Vozes da alma

Hoje servi o almoço para meu filho. Peguei os processos pus numa sacola, eram seis, pesava muito, ajeitei os papéis que precisaria e saí para o Fórum Central de São Paulo. Ía entregar tudo com um certo atraso, mas precisava ir. Cada dia desta semana ensaiei devolvê-los aos respectivos cartórios, mas sempre apareceu algum empecilho. Eram clientes pedindo-me, em cima da hora, para resolver problemas, era minha mulher pedindo-me para eu não sair, pois traria uma surpresa, era meu filho que não queria me acompanhar, pois estava chovendo muito. Hoje estava decidido, tinha que sair de qualquer jeito. Meu filho reclamou de uma dor de cabeça, dei algumas gotas de um analgésico, sossegou. Preocupado, despedi-me dele e saí de casa com o sol de verão a pino, mais de 30 graus, eram umas quinze horas. Da rua liguei para casa, ele estava jogando bola com os amigos, respondeu a mãe, que tinha chegado do trabalho.

Para não perder tempo fui direto ao Fórum, almoçaria na volta. Entreguei os processos, protocolizei petições, resolvi tudo o que tinha para este dia. Quase duas horas depois estava de volta. Peguei o metrô, desci na estação, que também é um shopping, o Santa Cruz, “almojantei”, isto é, às dezoito horas, almocei e jantei ao mesmo tempo.

Para livrar-me do rush no trânsito desta hora, resolvi ficar no shopping. Visitei livrarias, vi lojas, pensei tomar um sorvete, peguei umas moedas que foi o troco do almoço..., então me lembrei das horas, passava das vinte horas. Pensei: “Vou ver se o ônibus está no ponto, se não, volto e tomo meu sorvete, 'musse de limão”. Lá estava ele, entrei na fila, moedas na mão, tinha R$ 2.80. A fila andando... foi quando escutei:

-- Moço! Por favor me dê quarenta centavos para completar minha passagem de ônibus, se não vou ter de ficar por aqui. Na realidade preciso de R$ 1.00, mas se o senhor me der R$ 0,40, fico feliz.

Olhei-o de alto a baixo, era um rapaz de mais ou menos 30 anos, boa aparência, não estava tão desarrumado, nem maltrapilho, falava baixinho, como se quisesse que apenas eu e ele escutássemos. Em primeira impressão pareceu-me um pobre coitado. Peguei as moedas e dei exatamente o valor da passagem, R$ 2.30. Na mesma tonalidade de voz que ele me pediu ajuda, me agradeceu, senti uma certa indiferença em sua voz. Para quem pediu quarenta centavos e recebeu a passagem inteira, ele não demonstrou aquela alegria que prometera. A fila andava e, tomei meu rumo para dentro do ônibus. De repente escuto o pedido:

-- Moça! Por favor me dê quarenta centavos para completar minha passagem de ônibus, se não vou ter de ficar por aqui. Na realidade preciso de R$ 1.00, mas se a senhora me der R$ 0,40, fico feliz.

* **Enunciado**:
Redija a continuação do relato acima sobre o rapaz que pede dinheiro no ponto de ônibus, partindo da última frase apresentada.

* **Bloco de dados**:
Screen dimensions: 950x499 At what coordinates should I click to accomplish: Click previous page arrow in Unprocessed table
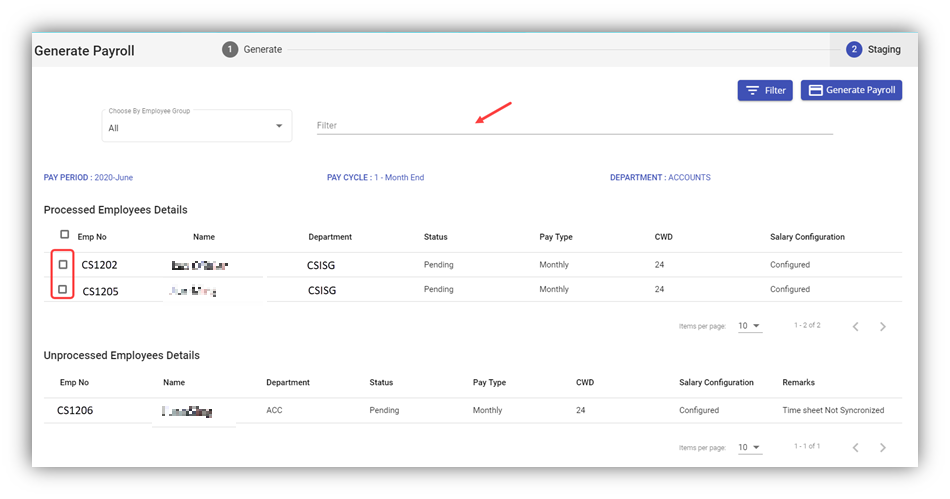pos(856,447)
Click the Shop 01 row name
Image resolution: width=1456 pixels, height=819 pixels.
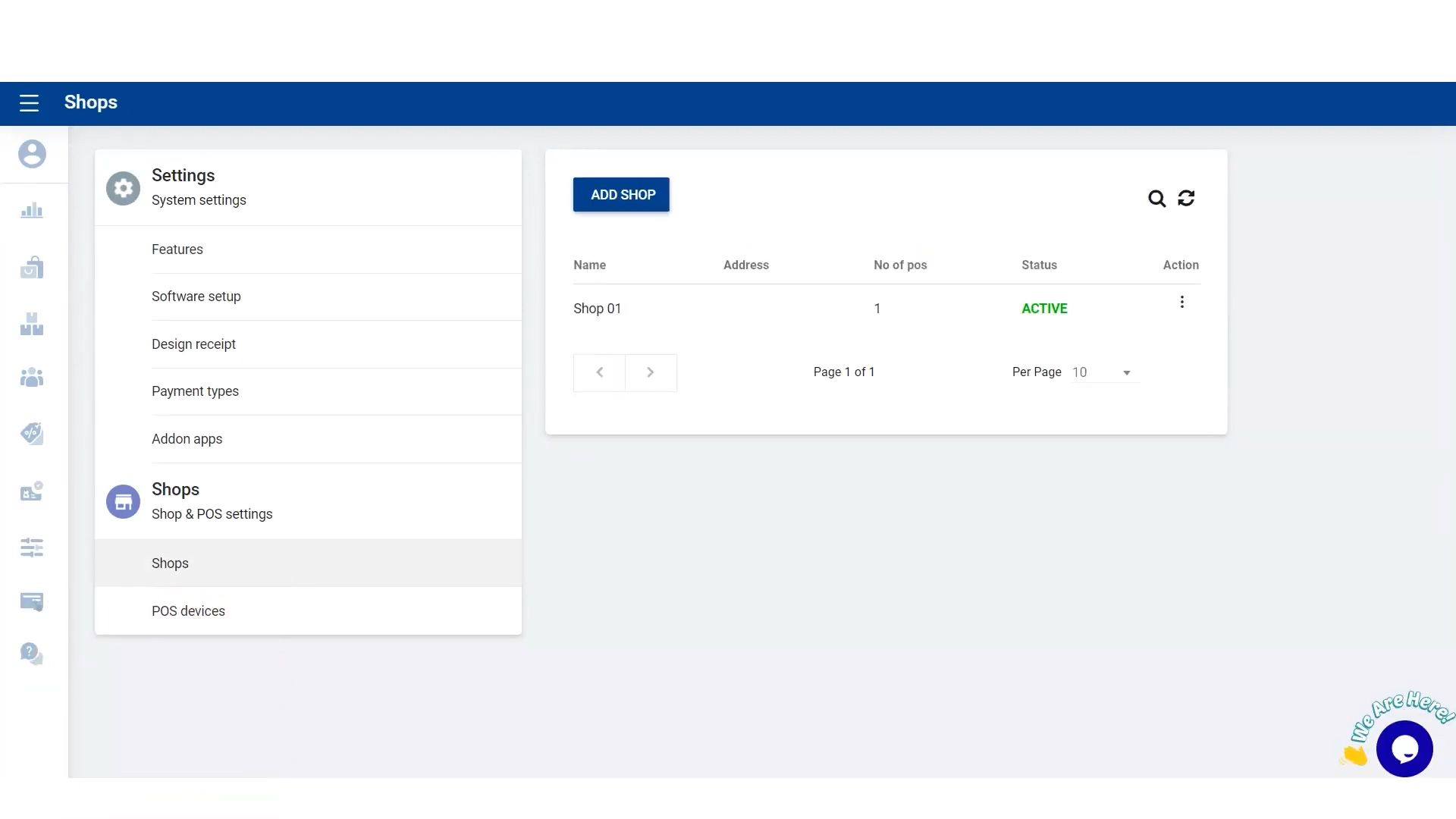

* **Resposta redigida**:
Olhei para trás, querendo encará-lo, olho no olho, ele fingiu que não me conhecia. Pediu a mais duas senhoras:

-- Moça! Por favor me dê quarenta centavos para completar minha passagem de ônibus, se não vou ter de ficar por aqui. Na realidade preciso de R$ 1.00, mas se a senhora me der R$ 0,40, fico feliz.

Não sei porque, as três mulheres não atenderam o pedido do rapaz. Foi quando ele olhou para mim e, apenas pude esboçar um meio sorriso de volta para ele, baixou a cabeça. Sentei-me na primeira cadeira, mas ele não pegou aquele ônibus. Eu estava diante de um pedinte profissional, ele aplicava o golpe de “apenas querer completar a passagem de ônibus”.

Várias vozes passaram a digladiar-se em meu subconsciente, me questionando, me incitando, me xingando, me elogiando e, aquele pobre coitado também. O pedido como vi era falso, mas a finalidade, o motivo que o impulsionava a pedir dinheiro podia ter um fim nobre... e se não fosse? Uma voz queria que eu pegasse o rapaz pelo colarinho e fizesse devolver minhas moedas, acho que era a voz do nordestino que sou. Outra ponderou-me calmamente sobre a possibilidade de aquele rapaz está agindo daquela forma por necessidade, quem sabe, algumas crianças podiam estar esperando o pão e o leite, única refeição do dia, acho que era a voz do cristão que sou. Outra voz lembrou-me, através de uma sentença condenativa, impositiva, como toda sentença deve ser: “Ele engana a boa fé do cidadão deve ser denunciado, cadê a polícia neste momento!” Acho que era voz do advogado que sou. Tinha outras vozes que queriam xingar, “armar um barraco”, como sou retraído, contive-me.

Por fim, creio que as vozes chegaram a um consenso, um meio termo, deixaram-me em paz, sosseguei. Não mostrei raiva, não esbocei nenhuma reação de desagrado, ante ser trapaceado, estranhamente não me senti desconfortável. Fiquei pensando quem ganhou e quem perdeu com aquela pilantragem. Tinha a sensação de que eu não perdi nada, o dinheiro era meu, pois não roubei, não enganei, não trapaciei para ter aquele dinheiro. Era pouco, mas era meu. De livre e espontânea vontade fiz a gentileza de atender um pedido. Não sei por qual razão, uma das vozes teimava em convencer-me que eu ganhei alguma coisa com aquele negócio.

De repente senti um gosto na boca do sorvete que deixei de tomar. Fazia calor, e estava chegando em casa. Fui recebido alegremente pelo meu filho. Foi quando percebi que eu tinha um lar para onde voltar, eu tinha uma família que me aguardava, tinha uma casa que podia dizer que era minha. Beijei meu filho, beijei minha esposa, aqueles beijos eram mais gostosos do que muitos sorvetes de "musse de limão" que poderia tomar. Creio que ganhei e muito, gritou a voz do meu coração.